__Assignment__:
Write out the entries again. Match each one exactly.

[[ Record extracts open ]]

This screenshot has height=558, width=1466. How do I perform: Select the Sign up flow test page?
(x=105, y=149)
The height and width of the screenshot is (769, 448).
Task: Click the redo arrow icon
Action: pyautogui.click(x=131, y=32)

[[ Record extracts closed ]]

__Answer to this task__:
This screenshot has height=558, width=1466. How do I perform: Select the Sign up flow test page?
(x=105, y=149)
The height and width of the screenshot is (769, 448).
Task: Click the redo arrow icon
Action: pyautogui.click(x=131, y=32)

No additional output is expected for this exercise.